Quant à la richesse des Britanniques, elle est montrée
notamment dans les scènes suivantes:
- La maison de Sir John, le gros propriétaire britannique, est une villa
très cossue. Il emploie pas mal de personnel (notamment Chris qui n'ose pas entrer
dans le bureau de peur de salir le tapis...)
- Lorsque les soldats britanniques entrent dans le pub et réquisitionnent le
billard, un homme au bar murmure qu'ils sont payés une livre par jour pour faire
ce qu'ils font.
- Les soldats britanniques sont bien équipés en armes et en
véhicules.
Le mépris des Britanniques pour les Irlandais
Les Britanniques et les Irlandais ne partagent pas la même croyance
(les uns sont anglicans, les autres catholiques) et les premiers donnent l'impression de
se sentir supérieurs et de mépriser les seconds pour cette raison.

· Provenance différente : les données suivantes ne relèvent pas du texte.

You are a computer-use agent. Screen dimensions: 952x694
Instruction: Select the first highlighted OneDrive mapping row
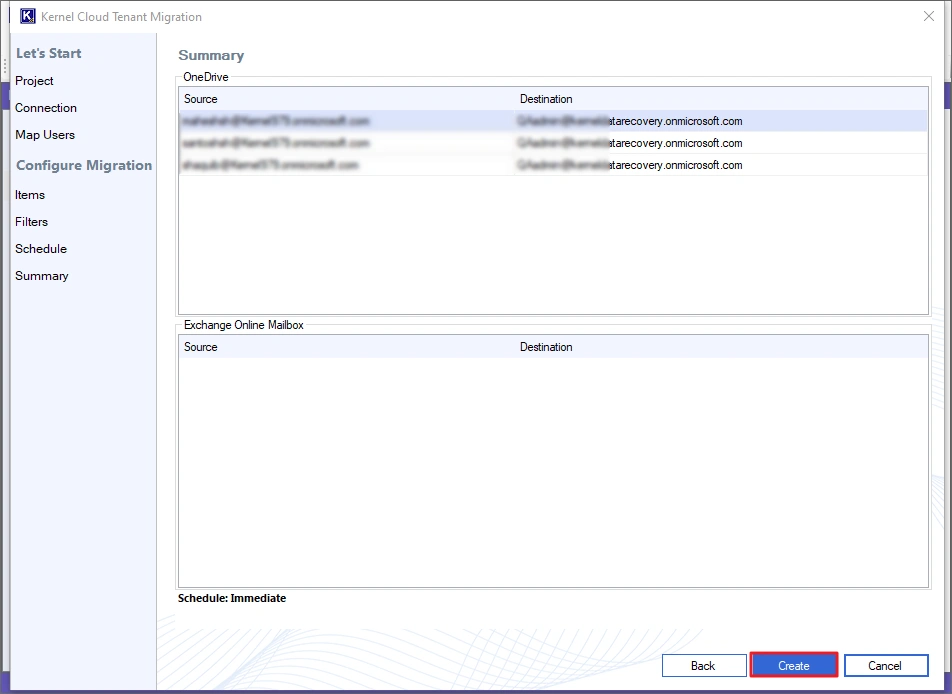click(x=552, y=121)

- Lors de la violente agression des Black-and-Tans après le match de hockey,
ceux-ci traitent les Irlandais de «crétins de catholiques».
- Quand les rebelles font irruption chez Sir John, celui-ci déclare: «Je
plains l'Irlande, si elle est un jour dirigée par vous», à quoi
Damien répond: «Vous feriez bien de vous faire à cette
idée»; Sir John s'exclame alors plein de haine: «Des eaux stagnantes
infestées de prêtres!»
- Juste avant son exécution, Sir John déclare avec arrogance «Vous
ne nous battrez jamais!»
La violence arbitraire des Britanniques vis-à-vis des Irlandais
Des deux points précédents (supériorité
économique objective et supériorité spirituelle subjective des
Britanniques) découlent sans doute l'arrogance et la violence des
Britanniques.
- On ne peut qu'être frappé par la violence des Black-and-Tans
après le match de hockey: ils surgissent par surprise, rappellent une règle
édictée par eux qui interdit tout rassemblement et utilisent ce
prétexte pour soumettre tous les hommes à un interrogatoire humiliant: ils
doivent se placer contre le mur, comme des criminels que l'on vient de prendre sur le
fait, donner leur nom et leur adresse, répondre en anglais aux questions, se
déshabiller, et ils sont tenus en joue. Micheail qui s'obstine à
répondre en gaélique par provocation est froidement
assassiné...
- Après la veillée en l'honneur de Micheail, les hommes font le bilan des
morts récentes: manifestement, Micheail n'est pas le seul exemple
d'exécution arbitraire.
- On assiste (avec Damien) à une scène de violence aussi arbitraire sur
le quai de la gare où les soldats britanniques s'en prennent au chef de gare et au
conducteur du train.
- Au pub, les soldats britanniques réquisitionnent le billard autoritairement;
comme si les Irlandais étaient des citoyens de seconde zone, qui n'ont pas les
mêmes droits que l'occupant...
- En représailles à l'assassinat des soldats au pub, les Britanniques
font régner la terreur dans la ville, en mitraillant dans les rues, en surgissant
avec violence dans les maisons pour les fouiller.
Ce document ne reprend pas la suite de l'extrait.